SOURCE MATERIAL START

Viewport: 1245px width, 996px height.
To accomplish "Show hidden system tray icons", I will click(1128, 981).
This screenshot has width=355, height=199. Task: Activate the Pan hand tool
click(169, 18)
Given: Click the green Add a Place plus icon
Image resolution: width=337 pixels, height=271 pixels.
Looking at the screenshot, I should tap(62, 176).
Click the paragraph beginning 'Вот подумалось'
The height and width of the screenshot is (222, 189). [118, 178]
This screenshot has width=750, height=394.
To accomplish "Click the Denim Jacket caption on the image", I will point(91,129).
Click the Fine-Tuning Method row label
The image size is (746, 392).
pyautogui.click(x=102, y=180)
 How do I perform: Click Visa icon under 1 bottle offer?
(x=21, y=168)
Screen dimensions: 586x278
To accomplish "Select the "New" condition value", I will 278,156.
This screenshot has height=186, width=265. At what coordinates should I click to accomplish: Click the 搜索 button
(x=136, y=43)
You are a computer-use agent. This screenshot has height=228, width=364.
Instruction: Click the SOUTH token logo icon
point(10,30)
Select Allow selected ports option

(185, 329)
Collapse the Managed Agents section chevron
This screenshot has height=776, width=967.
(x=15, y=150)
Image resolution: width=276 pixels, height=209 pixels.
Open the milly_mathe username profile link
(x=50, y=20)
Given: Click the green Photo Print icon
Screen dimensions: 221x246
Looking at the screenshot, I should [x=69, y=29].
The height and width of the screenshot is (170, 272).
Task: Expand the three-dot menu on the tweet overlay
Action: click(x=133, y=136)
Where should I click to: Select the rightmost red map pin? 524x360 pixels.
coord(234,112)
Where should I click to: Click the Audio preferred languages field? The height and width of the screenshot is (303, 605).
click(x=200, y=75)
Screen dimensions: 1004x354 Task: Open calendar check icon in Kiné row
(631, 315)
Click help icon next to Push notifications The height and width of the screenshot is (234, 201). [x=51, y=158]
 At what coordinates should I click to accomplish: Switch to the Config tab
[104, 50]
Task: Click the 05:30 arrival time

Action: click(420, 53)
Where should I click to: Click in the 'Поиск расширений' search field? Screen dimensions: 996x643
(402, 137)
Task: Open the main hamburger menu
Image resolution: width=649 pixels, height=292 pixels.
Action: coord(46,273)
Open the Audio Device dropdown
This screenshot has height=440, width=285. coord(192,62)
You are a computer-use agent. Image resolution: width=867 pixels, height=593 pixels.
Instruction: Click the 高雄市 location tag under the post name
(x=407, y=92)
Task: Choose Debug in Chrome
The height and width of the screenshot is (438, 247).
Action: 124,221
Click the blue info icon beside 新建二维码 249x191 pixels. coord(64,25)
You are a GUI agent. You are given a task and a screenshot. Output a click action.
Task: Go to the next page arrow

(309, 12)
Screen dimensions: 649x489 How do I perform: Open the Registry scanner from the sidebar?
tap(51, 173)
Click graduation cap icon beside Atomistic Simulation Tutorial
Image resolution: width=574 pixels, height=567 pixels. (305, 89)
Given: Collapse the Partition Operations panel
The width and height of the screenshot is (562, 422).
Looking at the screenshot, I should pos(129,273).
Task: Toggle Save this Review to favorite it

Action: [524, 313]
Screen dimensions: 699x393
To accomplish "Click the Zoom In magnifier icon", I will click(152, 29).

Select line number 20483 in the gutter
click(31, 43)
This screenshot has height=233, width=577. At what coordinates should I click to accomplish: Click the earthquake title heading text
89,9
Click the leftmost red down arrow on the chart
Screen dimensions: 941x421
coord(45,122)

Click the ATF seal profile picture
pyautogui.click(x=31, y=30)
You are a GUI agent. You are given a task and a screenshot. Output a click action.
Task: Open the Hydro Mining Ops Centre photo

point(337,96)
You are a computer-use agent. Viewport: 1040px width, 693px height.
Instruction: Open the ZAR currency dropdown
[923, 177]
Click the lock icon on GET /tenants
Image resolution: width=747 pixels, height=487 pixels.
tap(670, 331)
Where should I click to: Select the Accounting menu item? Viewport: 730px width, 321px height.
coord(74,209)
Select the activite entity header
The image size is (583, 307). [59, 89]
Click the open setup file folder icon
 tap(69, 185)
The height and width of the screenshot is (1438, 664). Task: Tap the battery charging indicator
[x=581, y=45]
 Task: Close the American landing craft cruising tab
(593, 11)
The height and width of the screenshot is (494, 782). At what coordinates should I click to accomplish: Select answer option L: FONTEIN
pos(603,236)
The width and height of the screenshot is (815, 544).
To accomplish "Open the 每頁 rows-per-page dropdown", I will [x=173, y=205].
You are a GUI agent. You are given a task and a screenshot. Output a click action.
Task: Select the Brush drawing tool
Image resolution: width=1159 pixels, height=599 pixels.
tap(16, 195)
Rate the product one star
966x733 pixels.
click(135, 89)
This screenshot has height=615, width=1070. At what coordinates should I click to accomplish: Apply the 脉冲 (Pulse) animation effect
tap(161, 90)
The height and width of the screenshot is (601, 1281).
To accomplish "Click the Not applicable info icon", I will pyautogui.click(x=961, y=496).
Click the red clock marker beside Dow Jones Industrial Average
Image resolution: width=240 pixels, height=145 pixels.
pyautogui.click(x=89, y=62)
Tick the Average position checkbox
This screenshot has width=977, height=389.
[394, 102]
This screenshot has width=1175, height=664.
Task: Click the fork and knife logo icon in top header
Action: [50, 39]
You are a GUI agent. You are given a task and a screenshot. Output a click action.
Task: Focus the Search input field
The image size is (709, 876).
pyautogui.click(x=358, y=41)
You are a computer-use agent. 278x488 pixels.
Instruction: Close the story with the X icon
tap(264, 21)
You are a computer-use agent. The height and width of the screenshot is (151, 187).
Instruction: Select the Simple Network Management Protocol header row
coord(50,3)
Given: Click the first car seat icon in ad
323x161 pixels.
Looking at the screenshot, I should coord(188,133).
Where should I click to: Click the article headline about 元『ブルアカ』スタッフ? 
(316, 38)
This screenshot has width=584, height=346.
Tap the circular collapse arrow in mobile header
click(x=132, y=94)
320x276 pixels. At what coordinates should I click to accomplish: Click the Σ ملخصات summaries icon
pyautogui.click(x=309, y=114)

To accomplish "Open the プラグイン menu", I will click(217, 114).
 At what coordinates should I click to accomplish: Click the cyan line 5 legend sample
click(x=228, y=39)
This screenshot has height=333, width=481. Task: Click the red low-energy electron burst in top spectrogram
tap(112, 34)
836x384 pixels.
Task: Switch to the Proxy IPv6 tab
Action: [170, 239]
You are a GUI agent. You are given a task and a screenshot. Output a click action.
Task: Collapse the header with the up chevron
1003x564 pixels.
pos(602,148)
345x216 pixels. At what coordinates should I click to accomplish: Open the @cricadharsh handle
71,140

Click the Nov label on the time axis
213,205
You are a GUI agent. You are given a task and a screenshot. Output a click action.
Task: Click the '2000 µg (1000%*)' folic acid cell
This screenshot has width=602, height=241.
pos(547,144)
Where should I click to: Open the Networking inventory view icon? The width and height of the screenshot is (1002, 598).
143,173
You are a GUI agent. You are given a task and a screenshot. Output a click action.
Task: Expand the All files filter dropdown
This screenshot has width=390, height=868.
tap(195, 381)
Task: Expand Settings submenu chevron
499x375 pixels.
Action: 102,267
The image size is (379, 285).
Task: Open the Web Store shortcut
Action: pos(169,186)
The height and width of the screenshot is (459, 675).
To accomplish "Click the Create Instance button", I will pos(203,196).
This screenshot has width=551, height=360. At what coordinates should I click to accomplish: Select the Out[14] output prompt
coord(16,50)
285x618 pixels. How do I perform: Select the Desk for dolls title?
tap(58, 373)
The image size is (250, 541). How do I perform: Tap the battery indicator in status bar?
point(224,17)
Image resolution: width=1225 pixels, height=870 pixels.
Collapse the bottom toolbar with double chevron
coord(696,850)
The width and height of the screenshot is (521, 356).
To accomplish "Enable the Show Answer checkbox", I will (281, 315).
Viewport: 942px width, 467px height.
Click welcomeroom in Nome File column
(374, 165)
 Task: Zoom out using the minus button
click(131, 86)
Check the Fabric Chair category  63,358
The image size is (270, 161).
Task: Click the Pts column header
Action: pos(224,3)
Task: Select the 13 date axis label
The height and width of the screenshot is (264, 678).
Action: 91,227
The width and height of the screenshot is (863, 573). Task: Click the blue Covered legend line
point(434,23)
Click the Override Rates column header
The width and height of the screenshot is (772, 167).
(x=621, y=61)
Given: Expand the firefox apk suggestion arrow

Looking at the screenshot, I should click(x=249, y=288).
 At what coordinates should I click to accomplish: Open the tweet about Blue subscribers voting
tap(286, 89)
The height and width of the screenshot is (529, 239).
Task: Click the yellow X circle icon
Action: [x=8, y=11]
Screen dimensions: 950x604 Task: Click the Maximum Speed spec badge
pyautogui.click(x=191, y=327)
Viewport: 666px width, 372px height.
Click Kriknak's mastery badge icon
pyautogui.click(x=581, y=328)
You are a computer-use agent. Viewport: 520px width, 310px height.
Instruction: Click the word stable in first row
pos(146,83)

SOURCE MATERIAL END

▶ WHAT IS REQUIRED: Restate verbatim the first line above and all lines after it through the line containing "Given: Click the green Add a Place plus icon"; omit the rest.

▶ FINISHED TASK:
Viewport: 1245px width, 996px height.
To accomplish "Show hidden system tray icons", I will click(1128, 981).
This screenshot has width=355, height=199. Task: Activate the Pan hand tool
click(169, 18)
Given: Click the green Add a Place plus icon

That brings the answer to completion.